I got in from walking the dogs an hour ago and DS has followed me from room to room, chattering incessantly.
‘Mum, where have you been? The dogs are really wet, aren’t they? It’s raining outside. I don’t like the rain because if I go outside I get wet. Mum, do I have to go out today. Can I have a snack?’
He doesn’t require 100% of my attention 100% of the time. 90% of his chat is pure stream of consciousness but he throws in a question now and again just to make sure I am paying him some attention. He has his snack and now has a mouth full of chocolate pancake, but he keeps on talking.
‘Mm, chocolate. I love chocolate. Mum, when’s Easter? Is it tomorrow? How many Easter eggs will I get? I want a really big one. I want one *this* big.’
I stayed up too late last night and had an extra glass of wine. I’m not hungover but my head knows I’ve been drinking and am sleep deprived. I can feel my tolerance for my little chatterbox draining away rapidly.
But part of me recognises how special our son is. He has worked so hard to get to the point where his speech is largely intelligible. When he was two, DS had no words at all. He was diagnosed with a speech delay that was thought to be Verbal Dyspraxia and was facing years of Intensive Speech Therapy. All I could get in terms of prognosis was that progress varies from child to child. I was feeling pretty despondent.
I worried about DS’s future; would he ever learn to talk fluently, would he be able to attend the mainstream school his sisters did, how would he learn to read if he couldn’t make the letter sounds?

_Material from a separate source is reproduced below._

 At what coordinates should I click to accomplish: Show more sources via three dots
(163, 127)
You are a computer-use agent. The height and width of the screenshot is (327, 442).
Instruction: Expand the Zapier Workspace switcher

And I worried about our family; after three neurotypical children, how would we cope with a child with special needs?
But here we are three years later, and all I can say is that we have been lucky. Lucky that we realised there was a problem early on, lucky that I knew where to go to get help and lucky that we live in a Borough that provides quite a bit of help for children with Speech Problems. We’ve had two fantastic speech therapists, a wonderful nursery who assigned him a key worker who went through his exercises with him 3 times a week and a primary school that was eager to have him and was confident they could cope with his needs.
DS has thrived in all these environments and has come on in leaps and bounds. If you met him for the first time today, you might notice his speech was perhaps not as clear as that of other little boys, but it’s really not obvious. He now knows all his sounds and can use them when prompted and so, last week, he had his very last speech therapy session.
Speech Therapy has been such a big part of our lives and DS cried when he hugged his therapist goodbye. Thanks to her, and the one she replaced earlier this year, DS now has the words to express how he feels.
This is what he said. ’I feel sad all the way down to my tummy. I’ve never felt sad in my tummy before.’